**Task to complete**. Lines from the one holding "Comunicar Erro (136, 504)" through the end of the entries, inclusive, form the whole output; reproduce them exactly and omit pictures.
◇ ◇ ◇
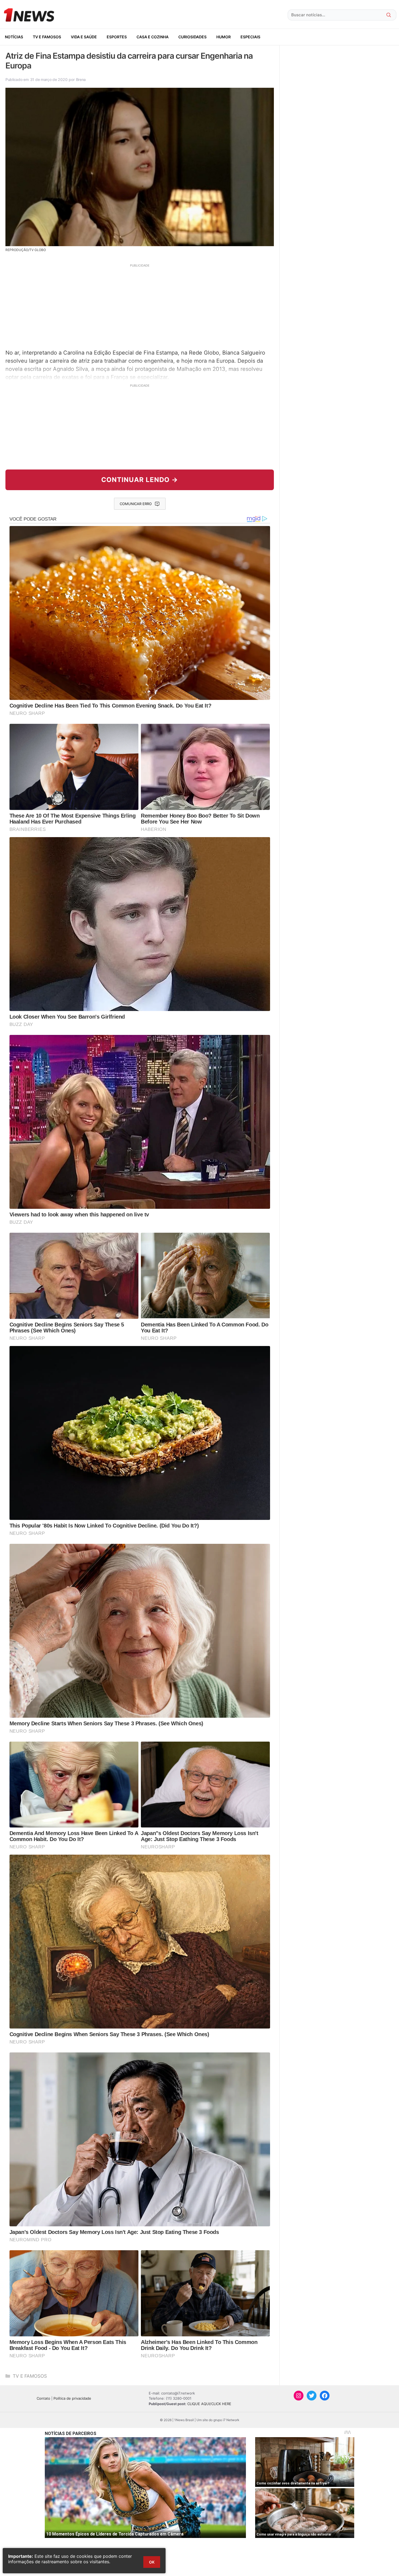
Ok (151, 2562)
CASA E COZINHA (153, 37)
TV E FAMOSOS (47, 37)
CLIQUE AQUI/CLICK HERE (209, 2404)
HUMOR (223, 37)
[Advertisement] (139, 306)
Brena (81, 79)
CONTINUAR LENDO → (139, 480)
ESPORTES (117, 37)
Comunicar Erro (136, 504)
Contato (43, 2398)
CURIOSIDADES (192, 37)
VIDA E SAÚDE (84, 37)
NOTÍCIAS (14, 37)
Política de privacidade (72, 2398)
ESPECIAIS (250, 37)
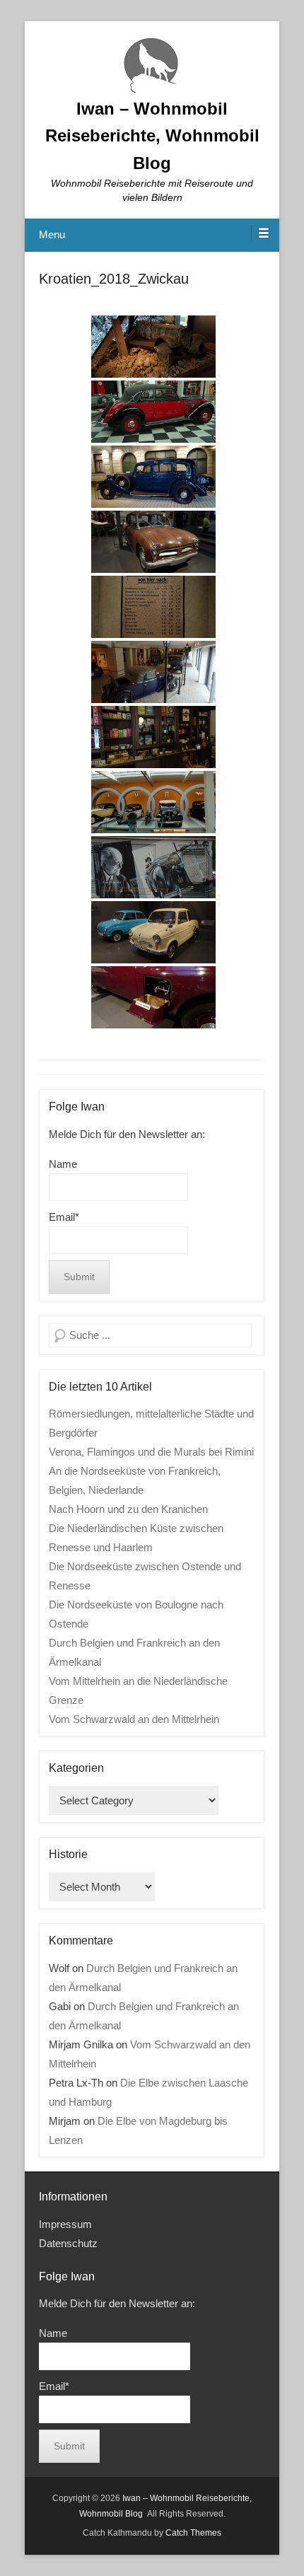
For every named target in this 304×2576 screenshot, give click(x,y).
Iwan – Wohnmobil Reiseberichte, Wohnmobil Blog (152, 136)
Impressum (65, 2224)
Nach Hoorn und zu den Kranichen (128, 1509)
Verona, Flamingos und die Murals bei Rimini (151, 1452)
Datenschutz (68, 2243)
◇ ◇ ◇
**Solution below**.
Comunicar Erro (136, 504)
Contato (43, 2398)
CURIOSIDADES (192, 37)
VIDA E SAÚDE (84, 37)
NOTÍCIAS (14, 37)
Política de privacidade (72, 2398)
ESPECIAIS (250, 37)
For every named target in this 304×2576 screenshot, give click(x,y).
Iwan – Wohnmobil Reiseberichte, Wohnmobil Blog (152, 136)
Impressum (65, 2224)
Nach Hoorn und zu den Kranichen (128, 1509)
Verona, Flamingos und die Murals bei Rimini (151, 1452)
Datenschutz (68, 2243)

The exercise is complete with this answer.